To estimate the average C-mass per cell of the standards, biovolumes of each strain and bead standard individually in solution with a density of 107 particles or cells ml–1 was measured using a 3D cell explorer microscope (Nanolive). A 60× objective (λ = 520 nm), 0.2 mW mm–2 light intensity was used for imaging with a resolution of Δxy = 200 nm, Δz = 400 nm, and a field of view of 85 × 85 × 30 μm. At least five randomly selected fields were examined. Nanolive’s STEWE software (https://nanolive.ch/software/) with the Image J plugin was deployed to segment particles on images and to calculate the average biovolume per cell per standard (Supplementary Fig. 3). The average standard biomass was then calculated from the corresponding biovolume using the allometric formula as proposed by ref. 39

$$m_{\mathrm{b}} = 435 \times V^{0.86}$$
(1)

where V represents the measured average biovolume (µm3) and mb the calculated (dry weight) biomass (fg). Dry weight biomass values were divided by two to obtain the carbon mass per cell. Upper and lower boundaries were calculated in the same way, but by taking the mean biovolume plus or minus its measured standard deviation, respectively. Estimates of community biomass were compared with values obtained from 14C-substrate incorporation.

Statistics and reproducibility

Pure and mixed cultures, and aquatic samples were all grown in biological triplicates or in five-fold replicates. Different serial dilutions were prepared from every sample before staining and analysis in two technical replicates on flow cytometry, as is common for the field. At least between 10,000 and 100,000 cell events were recorded for all cultures and samples, if possible.

Events with negative data values from flow cytometry were excluded, and events were further thresholded to min- and max-values for each of the 7 measured FCM parameters (as specified in Supplementary Methods, section 1.1). Raw sequence reads were quality-controlled, cleaned and processed as described in the QIIME2 package, and potential chimera were removed.

Standard strains for the development of the ANN-32 classifiers and for the 3D imaging were cultured once in biological triplicates. Three of them (A. johnsonii, E. coli and P. veronii) were cultured on a separate occasion for the development of the ANN-5 classifiers (five biological replicates), and two others (E. coli MG1655 and E. coli DH5α-λpir) were cultured separately in biological replicates for mixing with the lake water bacteria. Lake water samples were taken, analysed or used for culturing on five different occasions as specified in the Methods sections above.
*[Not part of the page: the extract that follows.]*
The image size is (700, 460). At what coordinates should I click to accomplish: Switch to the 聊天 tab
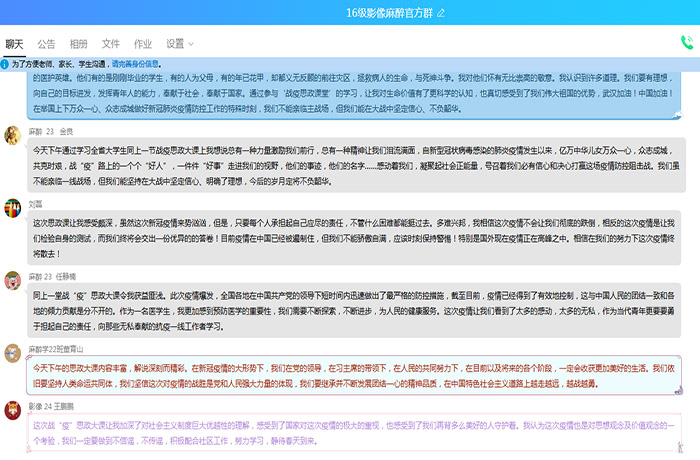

Cell data for inclusion in the development of the training and validation sets for the neural network, or for replicate testing, were randomly subsampled from the complete pool of data, as indicated in the main text and as described in the Supplementary Methods for each of the experiments.

The exact sample size (n) is given as a discrete number of cells or experimental replications, dependent on the experiment. Statistical parameters of central tendencies (e.g., means) or other basic estimates and variation (SD) are explained at appropriate positions in the main text and figure legends. Machine-learning outcomes (e.g., recall and precision, accuracy, receiver operating characteristics, probability scores, predicted classification) are explained in Supplementary Notes and Supplementary Methods, with details on the used scripts and formula. Mean and standard deviation on cell type classifications were calculated from the variation among the five independently generated ANN classifiers.

Principal component analysis of the variance among 32 standards for classification is explained in Supplementary Methods, Section 3.4. Comparison of diversity measures is described above. Biomass yield estimates were compared by two-sided t-test statistic on 14C-values from biological triplicates and biomass sums from predicted CellCognize classification on the same samples.

Reporting summary

Further information on research design is available in the Nature Research Reporting Summary linked to this article.